3. Лагерь военнопленных во Владимир-Волынске
Многие военнопленные знали этот город, здесь служили и приняли первое сражение. И вот снова в этом городе, но уже на правах военнопленных. Нас построили и повели в лагерь. Он находился рядом со станцией и размещался в казармах бывшего военного городка. Не верилось, что в этом городке можно разместить такое количество людей. Лагерь был огорожен высокими заборами из колючей проволоки. Изгородь, пулеметные вышки для часовых, деревянные тротуары между рядами проволоки, заграждения были сделаны добротно, со знанием дела.

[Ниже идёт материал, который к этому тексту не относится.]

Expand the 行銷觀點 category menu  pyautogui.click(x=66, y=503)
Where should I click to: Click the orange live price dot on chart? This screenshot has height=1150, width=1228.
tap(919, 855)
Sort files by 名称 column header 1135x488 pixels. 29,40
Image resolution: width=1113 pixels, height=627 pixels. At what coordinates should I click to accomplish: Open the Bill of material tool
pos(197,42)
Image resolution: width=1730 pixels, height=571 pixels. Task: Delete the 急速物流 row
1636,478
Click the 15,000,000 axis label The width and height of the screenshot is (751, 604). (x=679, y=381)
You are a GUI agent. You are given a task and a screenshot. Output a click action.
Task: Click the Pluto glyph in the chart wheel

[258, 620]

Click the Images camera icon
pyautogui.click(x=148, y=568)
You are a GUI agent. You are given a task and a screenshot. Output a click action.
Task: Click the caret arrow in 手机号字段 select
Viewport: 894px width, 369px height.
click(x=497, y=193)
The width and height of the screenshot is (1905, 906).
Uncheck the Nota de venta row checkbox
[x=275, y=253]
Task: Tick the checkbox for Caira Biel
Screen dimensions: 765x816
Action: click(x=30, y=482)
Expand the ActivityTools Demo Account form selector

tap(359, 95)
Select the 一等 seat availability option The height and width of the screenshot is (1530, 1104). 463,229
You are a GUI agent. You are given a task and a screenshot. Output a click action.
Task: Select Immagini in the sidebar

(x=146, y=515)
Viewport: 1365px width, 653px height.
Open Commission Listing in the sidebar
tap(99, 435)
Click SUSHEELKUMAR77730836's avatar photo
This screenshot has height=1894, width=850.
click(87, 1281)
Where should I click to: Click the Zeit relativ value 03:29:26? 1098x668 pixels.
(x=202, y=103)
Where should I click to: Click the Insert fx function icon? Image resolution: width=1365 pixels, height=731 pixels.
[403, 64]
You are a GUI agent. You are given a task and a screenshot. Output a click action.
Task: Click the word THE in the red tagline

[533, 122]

Было видно, что устроители – опытные люди. На вышке установлены пулеметы, между вышками по деревянным тротуарам ходили парные патрули со сторожевыми собаками. Нас подогнали к лагерю, но на территорию не вводили. Нужно было выполнить все формальности зачисления в лагерь. В караульном помещении работало несколько команд гестаповцев, занимаясь оформлением военнопленных. Это выглядело так. При входе в помещение у тебя отбирали все вещи, потом ты раздевался догола, и врач-гестаповец определял, не являешься ли ты евреем, затем брали отпечатки пальцев, присваивали номер и на веревочке вешали на шею. С этого момента ты уже не человек, у тебя отобрали имя и фамилию, ты стал военнопленным № 1584. После этой процедуры выдавали вместо сапог деревянные колодки. Все мало-мальски целые вещи отбирали, и одевался ты в рванье. Все это должен делать быстро, за всякое промедление наказывали палками. Выявленных евреев, людей с татуировками звезды, лиц, у которых при обыске находили удостоверение личности политработников и билеты членов партии, выводили через другую дверь и организовывали из них особую команду. Все остальные строились в команду и шли в лагерь. Оформление длилось целый день.